SUPPLIED MATERIAL:
[start]

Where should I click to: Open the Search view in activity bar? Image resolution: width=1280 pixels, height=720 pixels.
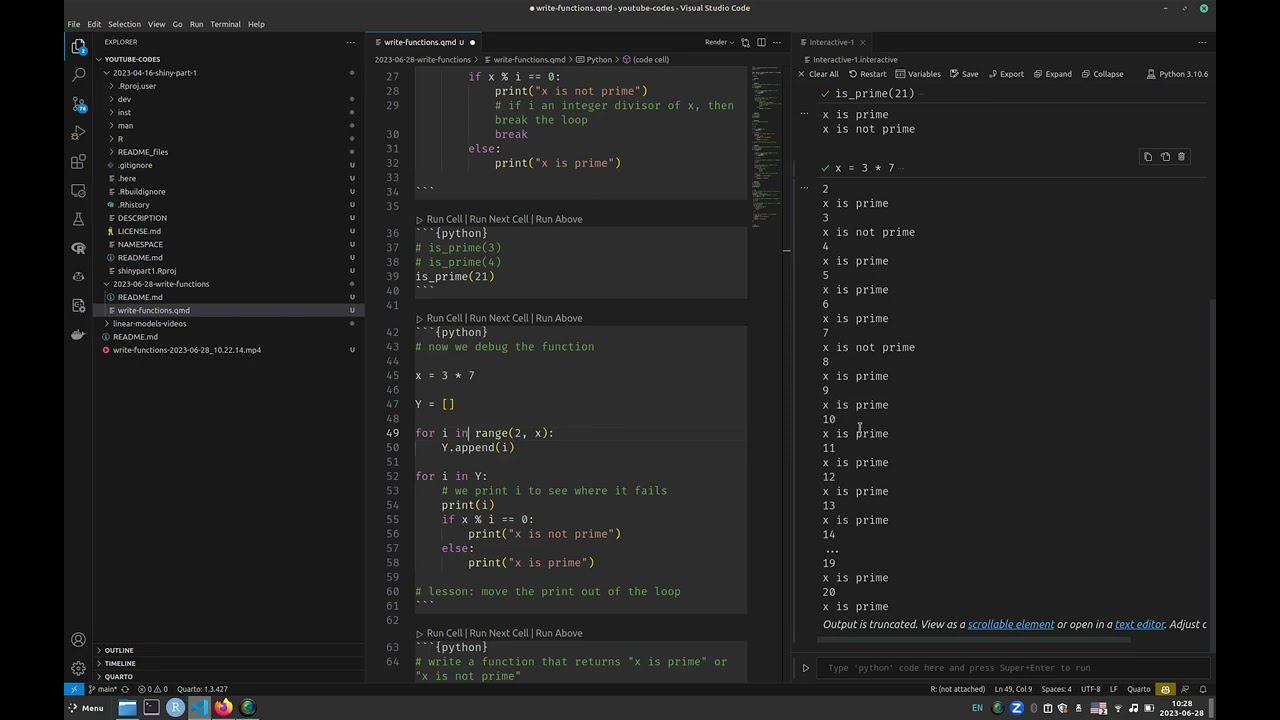coord(79,75)
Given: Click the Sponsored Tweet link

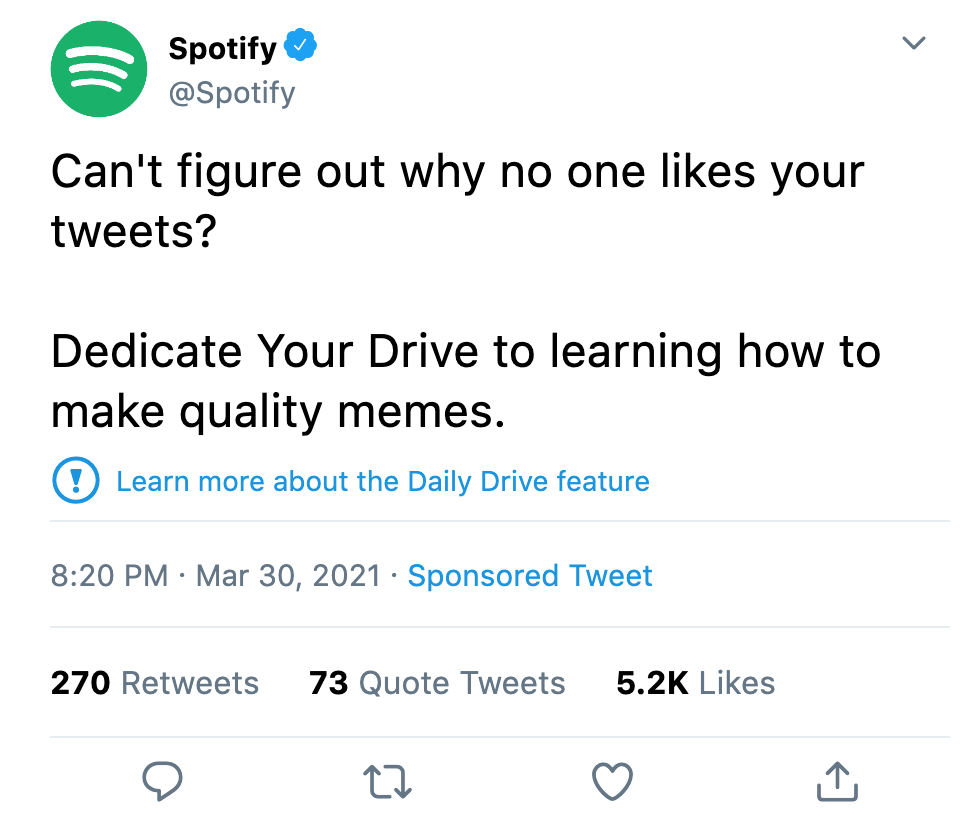Looking at the screenshot, I should (x=529, y=575).
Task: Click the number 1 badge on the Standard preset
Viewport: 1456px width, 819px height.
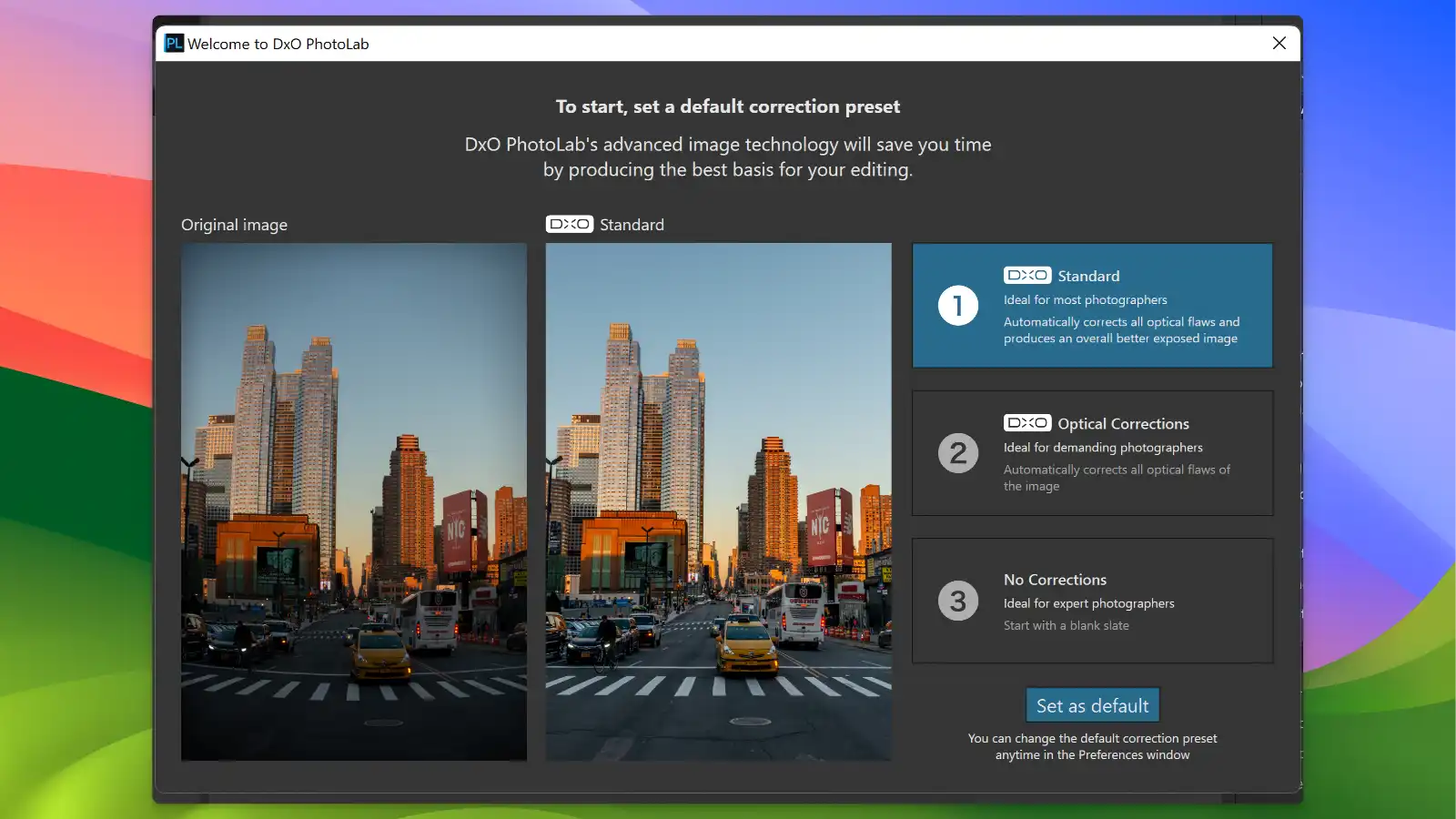Action: [957, 306]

[end]

YOUR GOAL: Copy out every line of the rows above word for word, leaving out the pictures.

OUTPUT OF THE EXERCISE:
Where should I click to: Open the Search view in activity bar? Image resolution: width=1280 pixels, height=720 pixels.
coord(79,75)
Given: Click the Sponsored Tweet link

Looking at the screenshot, I should (x=529, y=575).
Task: Click the number 1 badge on the Standard preset
Viewport: 1456px width, 819px height.
Action: [957, 306]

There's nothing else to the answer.